◆ **What you should do**
Reproduce as a numbered list the part of the items below that opens with the line containing "at (1107, 48)." and closes with the line containing "coordinates (1187, 87).", leaving out blank lines.

◆ **Given records**
◇ ◇ ◇ ◇ ◇
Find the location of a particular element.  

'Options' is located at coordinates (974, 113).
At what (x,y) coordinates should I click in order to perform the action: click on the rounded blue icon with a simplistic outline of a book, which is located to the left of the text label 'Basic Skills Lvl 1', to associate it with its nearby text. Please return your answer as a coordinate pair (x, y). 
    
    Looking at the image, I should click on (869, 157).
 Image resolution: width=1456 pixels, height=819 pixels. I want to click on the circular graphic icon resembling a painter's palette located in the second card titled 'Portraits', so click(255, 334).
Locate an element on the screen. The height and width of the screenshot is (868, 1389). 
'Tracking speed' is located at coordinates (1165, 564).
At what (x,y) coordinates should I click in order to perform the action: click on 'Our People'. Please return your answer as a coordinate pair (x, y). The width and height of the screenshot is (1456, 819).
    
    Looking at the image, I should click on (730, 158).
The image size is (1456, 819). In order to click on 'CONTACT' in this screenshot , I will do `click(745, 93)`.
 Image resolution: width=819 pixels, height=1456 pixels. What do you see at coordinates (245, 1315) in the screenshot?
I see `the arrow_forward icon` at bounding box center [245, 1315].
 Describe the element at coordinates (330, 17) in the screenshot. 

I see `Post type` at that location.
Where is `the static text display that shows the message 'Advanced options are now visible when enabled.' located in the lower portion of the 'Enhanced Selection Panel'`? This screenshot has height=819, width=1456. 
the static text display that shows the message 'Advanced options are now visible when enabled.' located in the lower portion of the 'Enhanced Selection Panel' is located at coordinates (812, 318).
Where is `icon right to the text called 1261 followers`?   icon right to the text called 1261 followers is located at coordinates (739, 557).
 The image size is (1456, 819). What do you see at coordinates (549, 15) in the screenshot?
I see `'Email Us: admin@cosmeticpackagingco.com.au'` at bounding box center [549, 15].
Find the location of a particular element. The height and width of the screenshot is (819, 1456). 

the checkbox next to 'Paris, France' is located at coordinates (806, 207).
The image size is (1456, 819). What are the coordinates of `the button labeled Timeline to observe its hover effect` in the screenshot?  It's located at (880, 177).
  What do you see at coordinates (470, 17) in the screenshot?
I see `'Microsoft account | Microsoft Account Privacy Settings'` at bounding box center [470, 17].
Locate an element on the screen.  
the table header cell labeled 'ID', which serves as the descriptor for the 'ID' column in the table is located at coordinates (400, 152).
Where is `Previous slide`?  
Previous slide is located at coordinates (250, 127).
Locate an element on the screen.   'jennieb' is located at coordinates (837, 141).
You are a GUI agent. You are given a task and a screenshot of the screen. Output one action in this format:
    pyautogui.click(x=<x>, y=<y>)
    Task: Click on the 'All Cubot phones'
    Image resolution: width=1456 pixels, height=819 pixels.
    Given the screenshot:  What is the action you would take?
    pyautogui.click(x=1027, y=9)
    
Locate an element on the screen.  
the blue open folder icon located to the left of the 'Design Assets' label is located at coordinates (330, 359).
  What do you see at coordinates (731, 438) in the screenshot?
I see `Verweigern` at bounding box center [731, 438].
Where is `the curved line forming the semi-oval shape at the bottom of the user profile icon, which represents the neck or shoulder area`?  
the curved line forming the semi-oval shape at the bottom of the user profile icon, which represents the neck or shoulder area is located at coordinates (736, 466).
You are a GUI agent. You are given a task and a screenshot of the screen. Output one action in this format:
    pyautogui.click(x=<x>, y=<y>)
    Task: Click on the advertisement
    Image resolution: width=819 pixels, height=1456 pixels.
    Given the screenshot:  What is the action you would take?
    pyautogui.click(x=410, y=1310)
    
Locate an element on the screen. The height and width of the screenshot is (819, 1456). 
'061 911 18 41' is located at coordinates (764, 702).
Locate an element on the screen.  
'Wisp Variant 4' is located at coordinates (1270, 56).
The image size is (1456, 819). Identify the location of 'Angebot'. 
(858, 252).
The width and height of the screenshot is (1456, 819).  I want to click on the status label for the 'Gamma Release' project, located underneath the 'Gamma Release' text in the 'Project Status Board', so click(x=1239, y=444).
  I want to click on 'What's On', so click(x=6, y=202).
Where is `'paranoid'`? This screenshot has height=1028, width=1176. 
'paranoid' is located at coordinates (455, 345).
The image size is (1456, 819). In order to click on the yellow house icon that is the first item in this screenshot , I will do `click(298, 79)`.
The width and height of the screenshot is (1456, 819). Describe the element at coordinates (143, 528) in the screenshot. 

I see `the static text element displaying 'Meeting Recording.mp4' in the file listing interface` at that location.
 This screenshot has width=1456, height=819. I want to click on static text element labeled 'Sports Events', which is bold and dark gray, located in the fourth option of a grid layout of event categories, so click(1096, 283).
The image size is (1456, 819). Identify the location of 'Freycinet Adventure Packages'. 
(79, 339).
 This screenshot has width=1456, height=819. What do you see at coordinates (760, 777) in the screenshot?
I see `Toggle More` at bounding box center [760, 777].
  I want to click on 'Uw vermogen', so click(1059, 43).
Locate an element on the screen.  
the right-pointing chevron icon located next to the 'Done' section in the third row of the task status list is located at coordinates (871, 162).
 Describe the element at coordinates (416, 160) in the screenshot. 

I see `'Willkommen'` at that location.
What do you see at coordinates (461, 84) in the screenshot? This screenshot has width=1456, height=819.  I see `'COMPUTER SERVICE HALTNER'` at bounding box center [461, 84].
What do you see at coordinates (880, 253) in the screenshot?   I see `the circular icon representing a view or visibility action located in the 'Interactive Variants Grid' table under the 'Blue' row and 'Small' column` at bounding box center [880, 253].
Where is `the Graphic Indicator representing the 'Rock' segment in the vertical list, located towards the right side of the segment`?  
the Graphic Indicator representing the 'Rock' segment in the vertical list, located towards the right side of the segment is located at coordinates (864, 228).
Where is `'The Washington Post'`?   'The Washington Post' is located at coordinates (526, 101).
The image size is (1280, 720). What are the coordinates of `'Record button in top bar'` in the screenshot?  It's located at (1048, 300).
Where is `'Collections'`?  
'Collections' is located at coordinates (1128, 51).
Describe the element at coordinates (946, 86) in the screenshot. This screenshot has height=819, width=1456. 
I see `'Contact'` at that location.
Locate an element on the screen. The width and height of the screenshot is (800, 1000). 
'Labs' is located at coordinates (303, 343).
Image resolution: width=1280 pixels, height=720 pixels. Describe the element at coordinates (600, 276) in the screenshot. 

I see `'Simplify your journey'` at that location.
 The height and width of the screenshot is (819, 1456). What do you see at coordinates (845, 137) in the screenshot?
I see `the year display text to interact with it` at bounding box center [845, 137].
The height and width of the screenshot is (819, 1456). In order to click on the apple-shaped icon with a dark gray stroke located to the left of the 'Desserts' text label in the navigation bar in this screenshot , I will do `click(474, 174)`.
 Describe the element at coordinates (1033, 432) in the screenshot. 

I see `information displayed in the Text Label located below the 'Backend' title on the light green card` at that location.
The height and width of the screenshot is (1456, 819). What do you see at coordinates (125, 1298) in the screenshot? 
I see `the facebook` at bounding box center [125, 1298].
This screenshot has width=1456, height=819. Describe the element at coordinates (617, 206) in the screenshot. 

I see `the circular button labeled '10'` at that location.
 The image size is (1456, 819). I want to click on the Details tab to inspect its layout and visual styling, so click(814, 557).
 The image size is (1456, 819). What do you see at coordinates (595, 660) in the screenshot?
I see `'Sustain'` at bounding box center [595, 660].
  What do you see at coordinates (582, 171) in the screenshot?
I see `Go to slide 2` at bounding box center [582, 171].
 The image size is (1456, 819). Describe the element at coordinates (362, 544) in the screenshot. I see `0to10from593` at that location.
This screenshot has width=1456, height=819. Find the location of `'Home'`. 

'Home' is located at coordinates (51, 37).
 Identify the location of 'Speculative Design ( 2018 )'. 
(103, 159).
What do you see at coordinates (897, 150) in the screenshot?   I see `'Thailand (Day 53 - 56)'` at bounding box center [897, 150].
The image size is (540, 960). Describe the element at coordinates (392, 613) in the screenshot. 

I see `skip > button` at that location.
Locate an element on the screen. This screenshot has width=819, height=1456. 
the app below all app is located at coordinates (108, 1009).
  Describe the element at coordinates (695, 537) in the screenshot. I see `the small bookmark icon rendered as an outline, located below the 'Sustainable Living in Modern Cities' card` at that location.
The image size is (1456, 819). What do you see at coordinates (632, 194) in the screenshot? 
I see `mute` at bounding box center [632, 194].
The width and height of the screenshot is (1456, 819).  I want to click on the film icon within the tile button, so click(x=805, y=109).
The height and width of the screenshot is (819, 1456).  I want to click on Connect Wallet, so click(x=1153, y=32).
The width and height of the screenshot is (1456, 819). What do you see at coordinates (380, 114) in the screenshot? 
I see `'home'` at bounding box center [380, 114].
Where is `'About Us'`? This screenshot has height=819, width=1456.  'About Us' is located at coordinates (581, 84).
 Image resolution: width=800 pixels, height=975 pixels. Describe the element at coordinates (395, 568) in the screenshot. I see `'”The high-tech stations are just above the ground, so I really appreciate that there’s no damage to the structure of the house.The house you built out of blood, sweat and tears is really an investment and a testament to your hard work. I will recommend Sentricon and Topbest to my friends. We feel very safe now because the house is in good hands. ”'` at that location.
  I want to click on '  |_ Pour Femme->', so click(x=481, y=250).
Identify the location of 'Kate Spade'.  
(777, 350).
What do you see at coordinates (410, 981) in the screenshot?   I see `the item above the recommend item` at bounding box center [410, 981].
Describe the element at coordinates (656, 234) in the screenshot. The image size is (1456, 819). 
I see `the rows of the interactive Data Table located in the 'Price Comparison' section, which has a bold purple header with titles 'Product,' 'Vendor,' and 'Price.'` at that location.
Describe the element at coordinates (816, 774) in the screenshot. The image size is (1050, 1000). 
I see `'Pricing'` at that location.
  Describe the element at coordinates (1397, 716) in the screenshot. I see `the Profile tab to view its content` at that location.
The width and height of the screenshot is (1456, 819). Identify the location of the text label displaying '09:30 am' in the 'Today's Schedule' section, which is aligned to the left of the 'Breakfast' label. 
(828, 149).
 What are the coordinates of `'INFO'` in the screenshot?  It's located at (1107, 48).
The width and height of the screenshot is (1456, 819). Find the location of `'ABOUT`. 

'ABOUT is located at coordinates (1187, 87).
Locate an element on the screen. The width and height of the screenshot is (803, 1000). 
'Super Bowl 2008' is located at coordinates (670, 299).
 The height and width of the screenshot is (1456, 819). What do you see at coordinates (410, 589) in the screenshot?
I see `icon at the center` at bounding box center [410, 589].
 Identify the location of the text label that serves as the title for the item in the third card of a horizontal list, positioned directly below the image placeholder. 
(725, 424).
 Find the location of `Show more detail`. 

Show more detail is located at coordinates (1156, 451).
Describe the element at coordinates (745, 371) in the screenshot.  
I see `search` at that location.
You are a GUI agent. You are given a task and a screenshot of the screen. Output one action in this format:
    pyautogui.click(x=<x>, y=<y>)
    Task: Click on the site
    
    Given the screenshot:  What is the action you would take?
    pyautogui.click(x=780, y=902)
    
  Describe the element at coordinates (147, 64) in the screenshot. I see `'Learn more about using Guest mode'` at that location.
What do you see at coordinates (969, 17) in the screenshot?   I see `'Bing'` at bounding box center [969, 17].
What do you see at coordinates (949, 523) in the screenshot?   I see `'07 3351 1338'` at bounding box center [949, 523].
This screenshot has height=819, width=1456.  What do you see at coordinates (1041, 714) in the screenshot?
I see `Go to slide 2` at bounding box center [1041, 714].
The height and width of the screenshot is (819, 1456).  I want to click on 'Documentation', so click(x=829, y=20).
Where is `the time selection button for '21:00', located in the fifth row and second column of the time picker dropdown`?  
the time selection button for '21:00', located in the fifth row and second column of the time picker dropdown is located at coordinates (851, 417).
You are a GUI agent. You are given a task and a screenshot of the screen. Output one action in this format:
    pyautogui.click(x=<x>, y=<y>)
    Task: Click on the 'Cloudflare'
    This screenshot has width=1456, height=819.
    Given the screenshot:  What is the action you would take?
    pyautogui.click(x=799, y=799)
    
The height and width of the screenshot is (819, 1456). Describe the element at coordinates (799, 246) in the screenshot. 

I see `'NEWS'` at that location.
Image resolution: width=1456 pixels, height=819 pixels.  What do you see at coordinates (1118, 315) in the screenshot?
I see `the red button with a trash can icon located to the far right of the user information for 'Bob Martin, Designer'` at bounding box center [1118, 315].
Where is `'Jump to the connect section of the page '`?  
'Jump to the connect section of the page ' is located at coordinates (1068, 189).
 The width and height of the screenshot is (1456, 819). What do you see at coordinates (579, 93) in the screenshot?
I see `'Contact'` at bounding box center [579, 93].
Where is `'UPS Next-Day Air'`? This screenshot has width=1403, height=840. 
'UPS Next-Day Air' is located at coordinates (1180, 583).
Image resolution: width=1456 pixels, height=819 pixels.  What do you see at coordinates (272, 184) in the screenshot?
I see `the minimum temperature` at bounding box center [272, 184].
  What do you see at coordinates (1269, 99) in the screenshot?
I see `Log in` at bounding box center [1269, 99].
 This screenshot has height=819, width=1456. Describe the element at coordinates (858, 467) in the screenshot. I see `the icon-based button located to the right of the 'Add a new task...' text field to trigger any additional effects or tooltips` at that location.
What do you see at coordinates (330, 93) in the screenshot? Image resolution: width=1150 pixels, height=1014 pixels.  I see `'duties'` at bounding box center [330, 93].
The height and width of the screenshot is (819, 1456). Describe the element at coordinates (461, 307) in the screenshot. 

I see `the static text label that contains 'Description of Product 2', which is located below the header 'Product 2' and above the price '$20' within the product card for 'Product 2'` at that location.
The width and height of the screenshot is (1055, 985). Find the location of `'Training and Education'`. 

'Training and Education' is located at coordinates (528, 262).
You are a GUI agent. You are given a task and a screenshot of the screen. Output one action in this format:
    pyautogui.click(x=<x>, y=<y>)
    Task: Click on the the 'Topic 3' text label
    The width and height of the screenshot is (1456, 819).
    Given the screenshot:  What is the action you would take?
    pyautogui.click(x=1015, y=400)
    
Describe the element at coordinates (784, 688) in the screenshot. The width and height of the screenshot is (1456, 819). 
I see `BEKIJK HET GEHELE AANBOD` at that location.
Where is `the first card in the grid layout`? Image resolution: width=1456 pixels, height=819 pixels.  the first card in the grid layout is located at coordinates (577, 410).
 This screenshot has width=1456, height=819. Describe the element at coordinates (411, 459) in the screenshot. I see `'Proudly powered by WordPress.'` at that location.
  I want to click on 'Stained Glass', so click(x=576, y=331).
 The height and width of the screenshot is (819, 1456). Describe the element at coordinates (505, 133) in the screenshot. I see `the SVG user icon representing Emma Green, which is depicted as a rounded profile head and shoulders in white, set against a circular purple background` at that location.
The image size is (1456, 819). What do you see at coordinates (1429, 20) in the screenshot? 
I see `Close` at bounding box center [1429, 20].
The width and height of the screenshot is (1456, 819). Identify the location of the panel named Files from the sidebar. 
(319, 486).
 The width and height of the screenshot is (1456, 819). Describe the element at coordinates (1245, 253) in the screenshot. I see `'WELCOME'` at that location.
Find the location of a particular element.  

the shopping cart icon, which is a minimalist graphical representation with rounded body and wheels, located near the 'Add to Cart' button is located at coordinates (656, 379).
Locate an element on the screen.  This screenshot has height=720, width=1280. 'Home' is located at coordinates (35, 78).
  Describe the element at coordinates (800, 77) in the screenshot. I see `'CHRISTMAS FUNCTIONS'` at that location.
◇ ◇ ◇ ◇ ◇
◆ **The answer**
1.  What are the coordinates of `'INFO'` in the screenshot?  It's located at (1107, 48).
2. The width and height of the screenshot is (1456, 819). Find the location of `'ABOUT`. 
3. 'ABOUT is located at coordinates (1187, 87).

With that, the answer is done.